Provide an exact copy of the lines from the beginning of the records through the line that includes "Task: Open the voice-over microphone panel", and of no others.

START SOURCE MATERIAL

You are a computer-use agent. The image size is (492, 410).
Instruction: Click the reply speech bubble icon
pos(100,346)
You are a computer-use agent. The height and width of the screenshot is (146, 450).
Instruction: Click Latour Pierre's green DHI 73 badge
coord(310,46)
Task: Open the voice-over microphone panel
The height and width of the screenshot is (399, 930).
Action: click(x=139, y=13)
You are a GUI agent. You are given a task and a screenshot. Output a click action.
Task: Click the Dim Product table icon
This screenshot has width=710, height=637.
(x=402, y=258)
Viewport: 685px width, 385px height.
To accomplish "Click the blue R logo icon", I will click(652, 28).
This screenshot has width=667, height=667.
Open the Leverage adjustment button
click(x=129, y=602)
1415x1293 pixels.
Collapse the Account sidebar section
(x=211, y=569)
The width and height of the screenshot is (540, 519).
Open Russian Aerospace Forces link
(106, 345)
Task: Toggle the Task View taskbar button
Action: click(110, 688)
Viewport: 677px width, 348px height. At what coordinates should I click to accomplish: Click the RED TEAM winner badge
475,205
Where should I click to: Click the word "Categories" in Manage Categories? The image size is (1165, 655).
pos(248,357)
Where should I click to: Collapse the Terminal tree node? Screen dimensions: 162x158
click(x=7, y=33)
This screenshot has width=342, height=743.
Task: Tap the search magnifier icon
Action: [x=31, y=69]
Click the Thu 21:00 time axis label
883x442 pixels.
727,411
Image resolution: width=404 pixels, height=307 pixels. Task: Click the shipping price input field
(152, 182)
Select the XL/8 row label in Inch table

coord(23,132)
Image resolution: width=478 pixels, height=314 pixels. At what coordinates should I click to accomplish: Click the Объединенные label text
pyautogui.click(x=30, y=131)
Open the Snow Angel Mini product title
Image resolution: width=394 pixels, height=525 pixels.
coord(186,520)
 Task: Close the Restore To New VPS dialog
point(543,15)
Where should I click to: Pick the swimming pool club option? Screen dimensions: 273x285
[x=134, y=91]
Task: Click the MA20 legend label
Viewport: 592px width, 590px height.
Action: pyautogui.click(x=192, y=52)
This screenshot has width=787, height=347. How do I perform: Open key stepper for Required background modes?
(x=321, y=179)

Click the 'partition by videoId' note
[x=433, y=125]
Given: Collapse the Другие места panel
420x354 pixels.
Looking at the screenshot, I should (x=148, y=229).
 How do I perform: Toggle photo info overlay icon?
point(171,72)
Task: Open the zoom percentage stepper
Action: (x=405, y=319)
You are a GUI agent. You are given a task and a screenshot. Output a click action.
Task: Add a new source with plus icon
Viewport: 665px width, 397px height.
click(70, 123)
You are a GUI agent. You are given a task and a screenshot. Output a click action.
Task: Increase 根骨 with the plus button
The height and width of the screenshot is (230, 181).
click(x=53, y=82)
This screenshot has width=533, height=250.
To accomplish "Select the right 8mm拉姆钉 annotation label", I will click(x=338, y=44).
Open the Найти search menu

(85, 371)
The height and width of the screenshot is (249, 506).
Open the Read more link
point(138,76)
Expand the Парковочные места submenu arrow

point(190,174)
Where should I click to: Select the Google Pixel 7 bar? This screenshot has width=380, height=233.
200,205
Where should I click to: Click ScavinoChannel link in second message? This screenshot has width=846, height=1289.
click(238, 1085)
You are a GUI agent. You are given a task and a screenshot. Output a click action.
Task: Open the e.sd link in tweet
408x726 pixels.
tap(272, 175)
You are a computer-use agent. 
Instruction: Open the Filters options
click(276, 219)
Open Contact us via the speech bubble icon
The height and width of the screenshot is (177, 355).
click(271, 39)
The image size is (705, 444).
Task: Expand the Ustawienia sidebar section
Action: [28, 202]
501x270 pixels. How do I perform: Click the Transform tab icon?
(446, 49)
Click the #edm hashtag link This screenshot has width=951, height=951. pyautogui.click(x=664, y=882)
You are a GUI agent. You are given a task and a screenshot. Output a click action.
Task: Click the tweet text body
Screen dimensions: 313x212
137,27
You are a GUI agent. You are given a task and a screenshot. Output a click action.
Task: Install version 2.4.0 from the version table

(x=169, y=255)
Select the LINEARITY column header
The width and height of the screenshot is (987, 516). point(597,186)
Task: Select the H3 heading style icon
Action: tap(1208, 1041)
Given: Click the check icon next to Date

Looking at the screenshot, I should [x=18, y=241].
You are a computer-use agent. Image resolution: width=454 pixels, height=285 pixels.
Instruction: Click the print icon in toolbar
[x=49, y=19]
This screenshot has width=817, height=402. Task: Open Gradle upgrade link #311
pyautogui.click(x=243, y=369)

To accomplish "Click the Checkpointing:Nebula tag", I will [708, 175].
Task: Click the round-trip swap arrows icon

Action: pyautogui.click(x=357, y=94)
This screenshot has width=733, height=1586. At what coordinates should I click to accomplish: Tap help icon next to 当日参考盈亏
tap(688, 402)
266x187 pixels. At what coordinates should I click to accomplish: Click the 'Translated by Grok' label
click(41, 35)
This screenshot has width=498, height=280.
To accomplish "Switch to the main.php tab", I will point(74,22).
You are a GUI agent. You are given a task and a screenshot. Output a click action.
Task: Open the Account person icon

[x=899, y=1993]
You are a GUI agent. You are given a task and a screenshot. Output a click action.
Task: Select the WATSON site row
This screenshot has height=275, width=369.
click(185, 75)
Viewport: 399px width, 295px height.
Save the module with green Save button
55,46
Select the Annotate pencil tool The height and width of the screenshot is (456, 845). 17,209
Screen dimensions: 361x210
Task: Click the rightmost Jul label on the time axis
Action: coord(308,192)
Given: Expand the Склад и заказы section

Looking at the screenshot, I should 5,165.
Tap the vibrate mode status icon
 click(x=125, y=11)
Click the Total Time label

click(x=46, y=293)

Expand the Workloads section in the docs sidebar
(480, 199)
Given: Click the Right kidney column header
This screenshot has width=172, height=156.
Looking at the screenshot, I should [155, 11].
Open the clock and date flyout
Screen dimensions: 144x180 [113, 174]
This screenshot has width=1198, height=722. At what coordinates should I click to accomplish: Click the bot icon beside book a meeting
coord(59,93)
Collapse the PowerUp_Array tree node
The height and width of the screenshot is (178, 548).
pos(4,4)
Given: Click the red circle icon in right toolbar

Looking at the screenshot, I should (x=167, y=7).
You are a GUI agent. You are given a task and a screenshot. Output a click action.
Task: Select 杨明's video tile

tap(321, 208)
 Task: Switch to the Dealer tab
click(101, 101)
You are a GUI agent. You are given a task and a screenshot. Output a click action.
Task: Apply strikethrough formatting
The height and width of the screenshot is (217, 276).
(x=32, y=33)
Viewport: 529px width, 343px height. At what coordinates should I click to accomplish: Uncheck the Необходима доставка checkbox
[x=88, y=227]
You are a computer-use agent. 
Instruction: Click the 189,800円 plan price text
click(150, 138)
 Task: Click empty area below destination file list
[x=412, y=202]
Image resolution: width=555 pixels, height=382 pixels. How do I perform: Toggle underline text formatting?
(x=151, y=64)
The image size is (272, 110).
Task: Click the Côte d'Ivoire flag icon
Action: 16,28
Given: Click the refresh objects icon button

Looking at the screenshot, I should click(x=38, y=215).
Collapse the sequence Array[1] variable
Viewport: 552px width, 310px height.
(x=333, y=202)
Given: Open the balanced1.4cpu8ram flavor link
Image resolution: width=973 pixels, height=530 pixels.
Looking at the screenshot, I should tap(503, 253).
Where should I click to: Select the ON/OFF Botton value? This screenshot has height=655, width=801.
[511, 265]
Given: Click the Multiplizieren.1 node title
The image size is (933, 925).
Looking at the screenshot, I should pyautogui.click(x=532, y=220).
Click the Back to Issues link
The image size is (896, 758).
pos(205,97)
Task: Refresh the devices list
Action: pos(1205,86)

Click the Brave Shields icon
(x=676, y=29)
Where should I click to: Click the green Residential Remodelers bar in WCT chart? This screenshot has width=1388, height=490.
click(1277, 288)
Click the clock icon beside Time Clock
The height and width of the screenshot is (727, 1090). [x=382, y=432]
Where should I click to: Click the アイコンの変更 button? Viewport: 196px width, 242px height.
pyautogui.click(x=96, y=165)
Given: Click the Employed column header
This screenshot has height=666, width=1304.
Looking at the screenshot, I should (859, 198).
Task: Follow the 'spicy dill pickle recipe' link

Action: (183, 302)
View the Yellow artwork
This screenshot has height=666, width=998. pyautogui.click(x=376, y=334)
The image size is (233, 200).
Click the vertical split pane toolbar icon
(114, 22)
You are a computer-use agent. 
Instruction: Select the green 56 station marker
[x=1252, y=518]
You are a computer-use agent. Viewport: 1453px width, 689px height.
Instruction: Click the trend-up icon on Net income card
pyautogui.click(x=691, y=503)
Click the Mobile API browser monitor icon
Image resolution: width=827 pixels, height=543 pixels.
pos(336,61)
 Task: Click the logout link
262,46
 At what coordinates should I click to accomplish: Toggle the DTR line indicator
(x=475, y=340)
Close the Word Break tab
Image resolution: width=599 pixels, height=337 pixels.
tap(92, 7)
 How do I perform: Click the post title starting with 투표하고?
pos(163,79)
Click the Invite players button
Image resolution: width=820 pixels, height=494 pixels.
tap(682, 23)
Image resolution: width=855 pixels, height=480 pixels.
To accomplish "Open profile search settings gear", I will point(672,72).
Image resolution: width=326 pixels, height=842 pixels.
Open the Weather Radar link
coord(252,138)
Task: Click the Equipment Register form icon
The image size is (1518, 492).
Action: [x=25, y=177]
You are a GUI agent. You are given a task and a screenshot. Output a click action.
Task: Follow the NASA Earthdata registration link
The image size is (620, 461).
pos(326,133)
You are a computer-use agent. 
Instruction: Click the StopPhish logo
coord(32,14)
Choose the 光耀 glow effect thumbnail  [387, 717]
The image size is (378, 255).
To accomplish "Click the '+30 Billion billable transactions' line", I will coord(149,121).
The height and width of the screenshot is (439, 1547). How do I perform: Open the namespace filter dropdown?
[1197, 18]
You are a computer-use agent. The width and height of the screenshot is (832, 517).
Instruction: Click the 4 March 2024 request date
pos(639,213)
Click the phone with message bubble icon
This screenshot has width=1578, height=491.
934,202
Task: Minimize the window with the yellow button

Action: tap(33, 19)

END SOURCE MATERIAL

▶ **REPLY**:
You are a computer-use agent. The image size is (492, 410).
Instruction: Click the reply speech bubble icon
pos(100,346)
You are a computer-use agent. The height and width of the screenshot is (146, 450).
Instruction: Click Latour Pierre's green DHI 73 badge
coord(310,46)
Task: Open the voice-over microphone panel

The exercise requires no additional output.